» Brief: The lines below starting at the line containing "Given: Open OBS Studio desktop shortcut" and ending at the line containing "Given: Click the anynet_closed status code" are to be repeated exactly, with both ends kept and nothing else added.

━━ Material supplied ━━

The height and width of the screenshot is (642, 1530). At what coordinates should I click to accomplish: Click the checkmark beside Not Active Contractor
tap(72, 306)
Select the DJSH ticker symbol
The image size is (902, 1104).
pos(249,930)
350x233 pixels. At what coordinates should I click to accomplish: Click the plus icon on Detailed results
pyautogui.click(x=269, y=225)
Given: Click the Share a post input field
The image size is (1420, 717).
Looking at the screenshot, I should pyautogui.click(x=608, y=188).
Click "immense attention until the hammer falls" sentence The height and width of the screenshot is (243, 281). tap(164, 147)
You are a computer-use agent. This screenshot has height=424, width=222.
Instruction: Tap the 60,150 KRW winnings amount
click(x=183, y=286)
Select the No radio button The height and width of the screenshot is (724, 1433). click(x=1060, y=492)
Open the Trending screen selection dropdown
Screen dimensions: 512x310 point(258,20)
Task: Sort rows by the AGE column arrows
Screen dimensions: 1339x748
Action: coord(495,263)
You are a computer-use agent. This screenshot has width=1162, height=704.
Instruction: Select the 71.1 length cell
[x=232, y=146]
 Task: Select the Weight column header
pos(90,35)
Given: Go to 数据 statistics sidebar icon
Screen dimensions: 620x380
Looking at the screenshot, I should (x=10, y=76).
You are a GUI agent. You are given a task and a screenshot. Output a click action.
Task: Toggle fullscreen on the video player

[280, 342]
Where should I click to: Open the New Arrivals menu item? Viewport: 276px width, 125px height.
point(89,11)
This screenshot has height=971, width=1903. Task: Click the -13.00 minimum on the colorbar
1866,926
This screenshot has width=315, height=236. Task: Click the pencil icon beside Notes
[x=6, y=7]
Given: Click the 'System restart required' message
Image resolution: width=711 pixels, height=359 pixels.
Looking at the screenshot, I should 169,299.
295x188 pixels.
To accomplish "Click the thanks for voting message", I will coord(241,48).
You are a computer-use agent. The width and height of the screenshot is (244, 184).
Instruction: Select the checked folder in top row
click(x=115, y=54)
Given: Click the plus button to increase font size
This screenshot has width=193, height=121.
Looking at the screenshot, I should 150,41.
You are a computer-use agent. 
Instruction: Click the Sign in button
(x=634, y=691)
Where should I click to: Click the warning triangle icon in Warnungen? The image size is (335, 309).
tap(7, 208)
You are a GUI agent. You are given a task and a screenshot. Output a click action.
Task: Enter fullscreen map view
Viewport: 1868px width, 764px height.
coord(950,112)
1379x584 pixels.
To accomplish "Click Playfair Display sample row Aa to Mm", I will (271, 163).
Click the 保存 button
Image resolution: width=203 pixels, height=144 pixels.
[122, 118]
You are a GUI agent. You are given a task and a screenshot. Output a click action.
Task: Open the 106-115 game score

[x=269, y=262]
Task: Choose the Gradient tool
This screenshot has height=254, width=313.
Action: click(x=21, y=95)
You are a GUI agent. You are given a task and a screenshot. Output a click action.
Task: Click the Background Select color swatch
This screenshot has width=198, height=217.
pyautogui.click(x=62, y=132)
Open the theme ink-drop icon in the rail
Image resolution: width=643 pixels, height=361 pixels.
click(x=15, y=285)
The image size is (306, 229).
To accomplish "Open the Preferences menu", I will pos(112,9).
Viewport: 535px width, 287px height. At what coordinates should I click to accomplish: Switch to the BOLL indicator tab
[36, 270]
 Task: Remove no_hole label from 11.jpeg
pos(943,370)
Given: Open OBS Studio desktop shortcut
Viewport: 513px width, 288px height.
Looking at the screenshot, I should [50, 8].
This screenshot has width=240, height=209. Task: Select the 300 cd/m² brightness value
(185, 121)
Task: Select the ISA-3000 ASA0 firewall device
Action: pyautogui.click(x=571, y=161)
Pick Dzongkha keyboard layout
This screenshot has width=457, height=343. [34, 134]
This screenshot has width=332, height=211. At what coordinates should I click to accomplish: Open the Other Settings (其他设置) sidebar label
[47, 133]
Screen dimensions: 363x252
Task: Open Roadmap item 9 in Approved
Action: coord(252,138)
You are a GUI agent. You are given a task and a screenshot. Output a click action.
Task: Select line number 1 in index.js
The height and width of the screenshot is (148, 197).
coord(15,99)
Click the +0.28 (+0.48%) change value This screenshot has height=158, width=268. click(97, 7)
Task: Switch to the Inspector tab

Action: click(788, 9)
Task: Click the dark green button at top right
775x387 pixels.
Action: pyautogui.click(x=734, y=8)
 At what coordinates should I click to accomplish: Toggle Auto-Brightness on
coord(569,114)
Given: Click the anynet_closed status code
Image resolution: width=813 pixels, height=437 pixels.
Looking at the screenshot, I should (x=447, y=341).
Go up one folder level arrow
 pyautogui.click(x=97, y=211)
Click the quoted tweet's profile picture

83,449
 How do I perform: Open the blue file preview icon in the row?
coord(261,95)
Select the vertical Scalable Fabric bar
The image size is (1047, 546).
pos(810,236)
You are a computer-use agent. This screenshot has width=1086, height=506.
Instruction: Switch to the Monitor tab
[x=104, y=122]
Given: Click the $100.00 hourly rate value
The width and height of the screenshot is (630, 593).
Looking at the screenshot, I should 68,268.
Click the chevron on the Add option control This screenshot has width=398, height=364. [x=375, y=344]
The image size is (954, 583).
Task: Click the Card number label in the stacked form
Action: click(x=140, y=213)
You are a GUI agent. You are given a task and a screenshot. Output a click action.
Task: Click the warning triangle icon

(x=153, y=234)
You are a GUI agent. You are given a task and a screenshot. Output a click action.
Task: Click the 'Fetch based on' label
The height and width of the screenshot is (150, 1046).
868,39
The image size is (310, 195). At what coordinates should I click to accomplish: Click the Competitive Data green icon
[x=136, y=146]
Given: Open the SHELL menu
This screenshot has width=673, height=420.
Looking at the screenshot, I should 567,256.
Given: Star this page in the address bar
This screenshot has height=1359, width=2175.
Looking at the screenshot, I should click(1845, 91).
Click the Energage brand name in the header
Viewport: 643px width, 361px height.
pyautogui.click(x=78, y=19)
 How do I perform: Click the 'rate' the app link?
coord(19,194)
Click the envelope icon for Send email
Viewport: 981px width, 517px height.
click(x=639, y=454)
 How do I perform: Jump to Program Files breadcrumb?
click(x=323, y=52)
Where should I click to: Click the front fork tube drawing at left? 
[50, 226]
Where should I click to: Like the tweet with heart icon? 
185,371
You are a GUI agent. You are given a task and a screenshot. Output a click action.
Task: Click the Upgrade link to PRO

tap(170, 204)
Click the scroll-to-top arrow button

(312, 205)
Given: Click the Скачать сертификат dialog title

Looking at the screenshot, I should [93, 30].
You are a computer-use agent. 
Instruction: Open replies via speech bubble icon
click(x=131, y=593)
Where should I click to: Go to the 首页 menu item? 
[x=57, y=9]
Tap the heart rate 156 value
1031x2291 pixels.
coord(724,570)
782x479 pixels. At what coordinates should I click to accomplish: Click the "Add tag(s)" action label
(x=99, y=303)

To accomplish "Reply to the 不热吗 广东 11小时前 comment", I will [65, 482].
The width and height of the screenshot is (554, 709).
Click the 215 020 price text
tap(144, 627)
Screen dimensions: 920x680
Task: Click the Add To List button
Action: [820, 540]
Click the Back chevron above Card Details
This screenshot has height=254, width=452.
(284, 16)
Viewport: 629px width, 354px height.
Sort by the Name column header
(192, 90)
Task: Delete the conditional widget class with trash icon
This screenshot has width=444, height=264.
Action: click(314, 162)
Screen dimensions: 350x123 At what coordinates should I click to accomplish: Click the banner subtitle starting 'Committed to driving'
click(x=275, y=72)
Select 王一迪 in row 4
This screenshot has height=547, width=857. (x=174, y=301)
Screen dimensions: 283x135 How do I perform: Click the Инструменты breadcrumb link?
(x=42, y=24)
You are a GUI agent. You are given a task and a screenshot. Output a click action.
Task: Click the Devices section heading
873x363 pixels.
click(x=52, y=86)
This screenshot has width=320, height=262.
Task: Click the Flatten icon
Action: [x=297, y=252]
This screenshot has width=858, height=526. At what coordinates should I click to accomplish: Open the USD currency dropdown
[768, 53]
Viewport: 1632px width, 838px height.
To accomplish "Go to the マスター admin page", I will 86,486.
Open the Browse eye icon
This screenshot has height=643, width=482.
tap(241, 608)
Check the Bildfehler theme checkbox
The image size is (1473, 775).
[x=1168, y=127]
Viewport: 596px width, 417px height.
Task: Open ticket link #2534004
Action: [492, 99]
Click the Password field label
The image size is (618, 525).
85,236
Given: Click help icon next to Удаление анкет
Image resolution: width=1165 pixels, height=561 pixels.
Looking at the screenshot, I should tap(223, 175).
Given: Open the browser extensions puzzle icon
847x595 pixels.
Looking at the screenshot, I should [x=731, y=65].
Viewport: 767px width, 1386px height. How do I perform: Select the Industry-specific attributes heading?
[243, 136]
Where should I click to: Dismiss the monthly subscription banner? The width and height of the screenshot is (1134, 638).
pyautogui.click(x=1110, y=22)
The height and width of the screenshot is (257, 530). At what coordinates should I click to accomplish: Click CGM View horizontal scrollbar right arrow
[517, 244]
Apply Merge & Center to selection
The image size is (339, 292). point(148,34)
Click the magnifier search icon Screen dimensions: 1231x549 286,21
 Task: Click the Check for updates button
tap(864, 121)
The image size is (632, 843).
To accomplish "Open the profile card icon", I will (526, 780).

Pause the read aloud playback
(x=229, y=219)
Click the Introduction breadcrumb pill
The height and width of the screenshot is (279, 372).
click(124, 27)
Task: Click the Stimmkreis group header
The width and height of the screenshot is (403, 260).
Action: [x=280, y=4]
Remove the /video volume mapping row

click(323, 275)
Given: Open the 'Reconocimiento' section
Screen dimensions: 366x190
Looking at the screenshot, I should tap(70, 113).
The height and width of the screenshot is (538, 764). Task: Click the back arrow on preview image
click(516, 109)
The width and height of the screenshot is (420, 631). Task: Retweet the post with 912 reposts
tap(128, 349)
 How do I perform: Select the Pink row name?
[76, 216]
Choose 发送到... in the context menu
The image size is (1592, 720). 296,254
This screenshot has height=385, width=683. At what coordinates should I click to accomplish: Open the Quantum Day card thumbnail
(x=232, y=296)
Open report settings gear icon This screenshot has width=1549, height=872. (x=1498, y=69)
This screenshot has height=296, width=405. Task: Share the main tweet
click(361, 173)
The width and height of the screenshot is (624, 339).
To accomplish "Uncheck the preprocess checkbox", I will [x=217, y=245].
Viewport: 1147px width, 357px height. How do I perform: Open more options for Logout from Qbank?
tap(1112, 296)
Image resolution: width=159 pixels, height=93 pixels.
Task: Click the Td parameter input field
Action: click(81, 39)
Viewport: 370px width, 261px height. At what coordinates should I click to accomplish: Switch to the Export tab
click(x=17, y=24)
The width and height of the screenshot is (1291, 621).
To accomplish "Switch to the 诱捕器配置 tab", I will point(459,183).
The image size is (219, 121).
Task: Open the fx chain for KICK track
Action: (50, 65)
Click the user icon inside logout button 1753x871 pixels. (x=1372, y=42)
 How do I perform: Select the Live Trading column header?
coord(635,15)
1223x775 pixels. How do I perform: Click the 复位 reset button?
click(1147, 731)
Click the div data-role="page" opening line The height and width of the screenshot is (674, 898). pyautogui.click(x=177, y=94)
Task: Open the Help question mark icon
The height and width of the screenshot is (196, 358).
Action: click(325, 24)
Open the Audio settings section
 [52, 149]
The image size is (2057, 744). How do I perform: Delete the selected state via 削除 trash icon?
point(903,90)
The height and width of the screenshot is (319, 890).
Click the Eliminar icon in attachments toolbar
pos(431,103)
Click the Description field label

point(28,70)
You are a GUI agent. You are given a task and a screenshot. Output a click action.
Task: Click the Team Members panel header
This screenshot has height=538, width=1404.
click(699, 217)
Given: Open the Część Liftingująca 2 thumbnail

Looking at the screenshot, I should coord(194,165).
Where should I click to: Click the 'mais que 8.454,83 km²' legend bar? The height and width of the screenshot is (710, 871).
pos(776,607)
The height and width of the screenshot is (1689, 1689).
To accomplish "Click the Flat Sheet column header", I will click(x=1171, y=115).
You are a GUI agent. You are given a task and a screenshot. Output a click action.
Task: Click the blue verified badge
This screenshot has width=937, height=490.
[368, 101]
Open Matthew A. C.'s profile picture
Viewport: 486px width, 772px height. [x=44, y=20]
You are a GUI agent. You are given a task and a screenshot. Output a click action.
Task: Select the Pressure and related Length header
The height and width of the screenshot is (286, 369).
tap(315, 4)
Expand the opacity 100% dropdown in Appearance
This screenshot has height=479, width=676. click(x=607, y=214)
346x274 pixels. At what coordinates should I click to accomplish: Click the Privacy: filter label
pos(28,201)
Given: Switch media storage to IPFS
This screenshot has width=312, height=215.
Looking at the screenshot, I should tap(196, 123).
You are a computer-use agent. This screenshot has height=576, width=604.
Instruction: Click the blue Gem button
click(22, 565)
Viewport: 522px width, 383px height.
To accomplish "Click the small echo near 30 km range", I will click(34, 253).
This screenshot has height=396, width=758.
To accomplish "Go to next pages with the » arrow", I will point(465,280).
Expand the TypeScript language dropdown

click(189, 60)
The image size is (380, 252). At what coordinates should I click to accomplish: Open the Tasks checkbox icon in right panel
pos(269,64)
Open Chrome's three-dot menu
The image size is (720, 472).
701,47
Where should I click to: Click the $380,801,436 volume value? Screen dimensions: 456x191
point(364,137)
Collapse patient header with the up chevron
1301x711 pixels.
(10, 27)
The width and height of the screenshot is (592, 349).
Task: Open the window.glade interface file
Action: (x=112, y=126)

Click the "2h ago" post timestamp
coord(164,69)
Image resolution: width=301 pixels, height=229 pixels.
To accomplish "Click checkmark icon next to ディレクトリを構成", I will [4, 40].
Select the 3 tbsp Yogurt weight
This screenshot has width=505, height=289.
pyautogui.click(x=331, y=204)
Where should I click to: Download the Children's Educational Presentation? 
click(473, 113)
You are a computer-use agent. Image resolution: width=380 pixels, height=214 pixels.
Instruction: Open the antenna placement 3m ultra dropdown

━━━

» Response box:
Given: Open OBS Studio desktop shortcut
Viewport: 513px width, 288px height.
Looking at the screenshot, I should [50, 8].
This screenshot has width=240, height=209. Task: Select the 300 cd/m² brightness value
(185, 121)
Task: Select the ISA-3000 ASA0 firewall device
Action: pyautogui.click(x=571, y=161)
Pick Dzongkha keyboard layout
This screenshot has width=457, height=343. [34, 134]
This screenshot has width=332, height=211. At what coordinates should I click to accomplish: Open the Other Settings (其他设置) sidebar label
[47, 133]
Screen dimensions: 363x252
Task: Open Roadmap item 9 in Approved
Action: coord(252,138)
You are a GUI agent. You are given a task and a screenshot. Output a click action.
Task: Select line number 1 in index.js
The height and width of the screenshot is (148, 197).
coord(15,99)
Click the +0.28 (+0.48%) change value This screenshot has height=158, width=268. click(97, 7)
Task: Switch to the Inspector tab

Action: click(788, 9)
Task: Click the dark green button at top right
775x387 pixels.
Action: pyautogui.click(x=734, y=8)
 At what coordinates should I click to accomplish: Toggle Auto-Brightness on
coord(569,114)
Given: Click the anynet_closed status code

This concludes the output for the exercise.